Google's Chinese Search To Censor Results, Provide Only Gov't Approved Data

Don't be evil versus don't miss a billion new customers. JL

Tim Cushing reports in Tech Dirt:

Google's prototypes of the search engine linked the search app on a user’s Android smartphone with their phone number. This means individual people’s searches could be easily tracked – and any user seeking out information banned by the government could potentially be at risk. (It) contains a blacklist of terms like "human rights," "student protest," and "Nobel Prize." Dragonfly was “ hardcoded to force [Chinese-provided] data.”
More bad news is surfacing from Google's Chinese government-ordained search engine. The project, known as "Dragonfly," has proven unpopular with some Google employees and many, many Google critics. The Intercept obtained leaked documents from a unhappy Google employee back in early August. More information has surfaced, thanks to additional documents leaked to the site. Whatever surveillance/censorship concerns Dragonfly posed are far more pronounced in the wake of these new leaks.
Sources familiar with the project said that prototypes of the search engine linked the search app on a user’s Android smartphone with their phone number.
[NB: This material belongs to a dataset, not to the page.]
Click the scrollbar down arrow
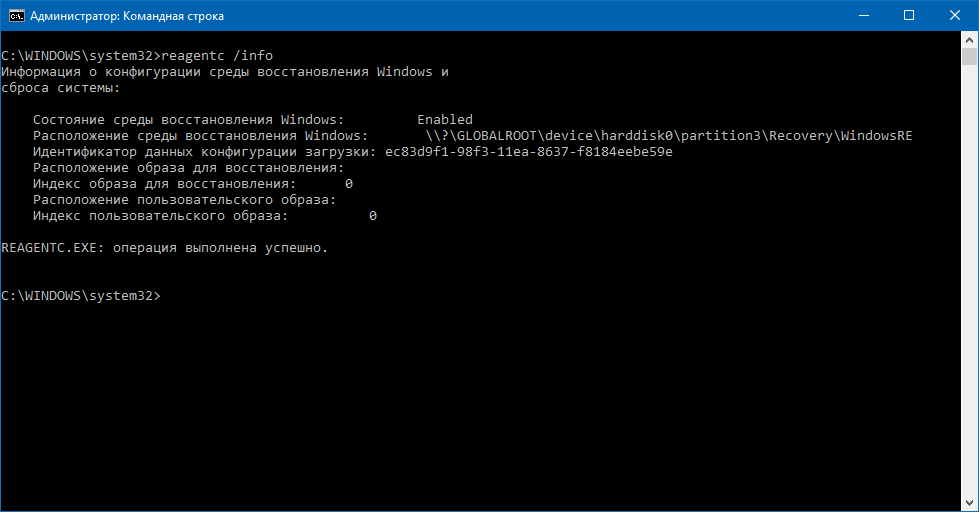The height and width of the screenshot is (512, 979). [970, 503]
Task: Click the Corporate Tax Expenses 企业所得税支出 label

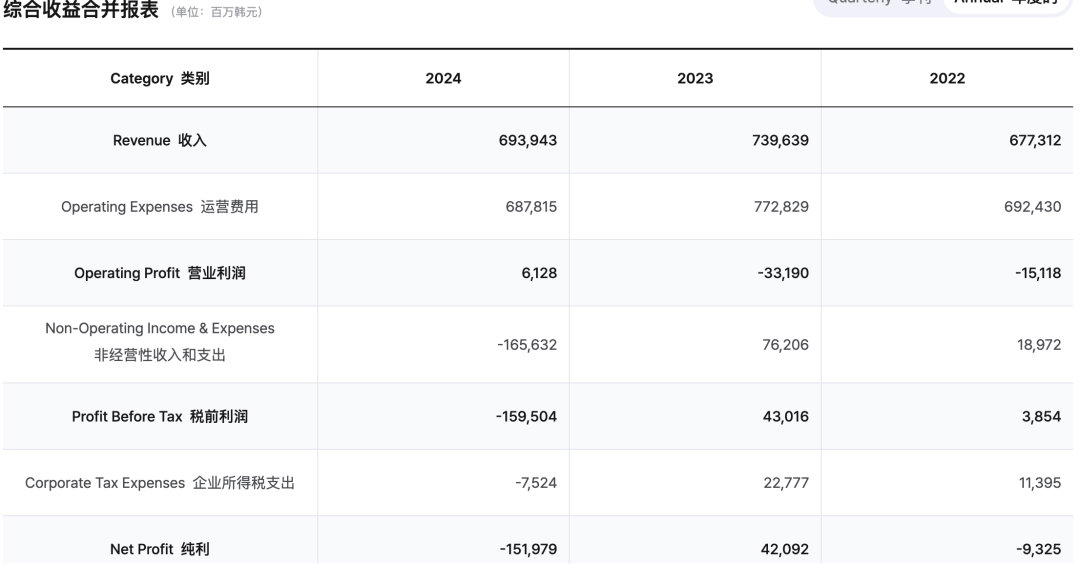Action: 160,483
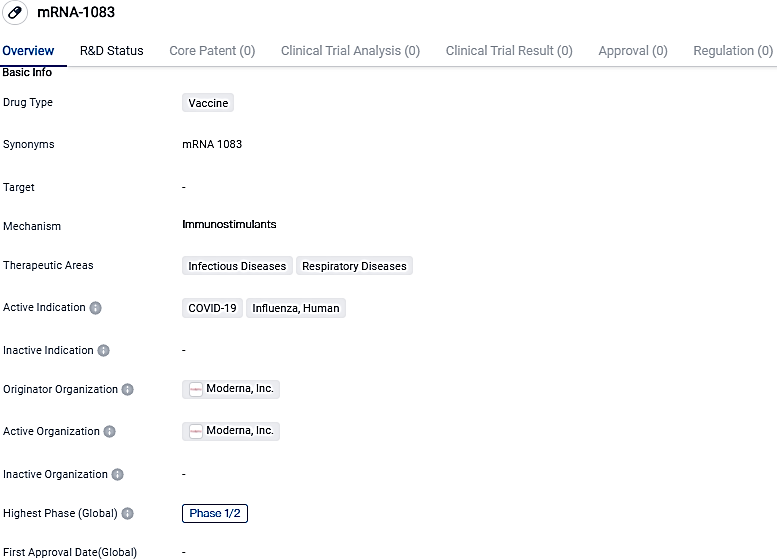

This means individual people’s searches could be easily tracked – and any user seeking out information banned by the government could potentially be at risk of interrogation or detention if security agencies were to obtain the search records from Google.
Google's Chinese search engine also contains a blacklist of terms like "human rights," "student protest," and "Nobel Prize," showing the government has a deep interest in using the custom-built search engine to deter and punish dissent. None of this is surprising, other than Google's willingness to participate in government censorship. Google does pretty much the same thing with Android phones here in the US, where everything in the ecosystem is tied to the originating phone. There are ways to prevent that, but most phone users won't take those steps. In China, however, the phones are also registered with the government, removing the third-party hop needed to tie internet activity to a person.
Even Google's seeming embrace of censorship and dissent deterrence may not be as surprising as it should be, as any number of social media platforms have made considerable concessions to authoritarian governments in recent years, rather than face losing market share in these countries.
The more details come out, the worse Google looks. As Ryan Gallagher reports, Google would also be complicit in replacing facts with the Chinese government's approved narrative.
Sources familiar with Dragonfly said the search platform also appeared to have been tailored to replace weather and air pollution data with information provided directly by an unnamed source in Beijing. The Chinese government has a record of manipulating details about pollution in the country’s cities. One Google source said the company had built a system, integrated as part of Dragonfly, that was “essentially hardcoded to force their [Chinese-provided] data.”
Companies make bad decisions when faced with doing the right thing or doing the most profitable thing. Google premised its existence on not being evil. Pulling out of China lived up to that ideal. This does not. Concessions will always be made, but if these leaked documents are accurate, what Google is doing in China is far more than making small compromises to provide Chinese citizens with platforms not entirely controlled by their government. For all intents and purposes, Dragonfly is the government's toy, built on tech underpinnings and expertise Google has apparently offered willingly.
The longer Google refuses to discuss this publicly, the worse it looks. Its continued silence will make it very difficult to fend off complaints it skews search results for political reasons or placate US government agencies demands for data or broken encryption.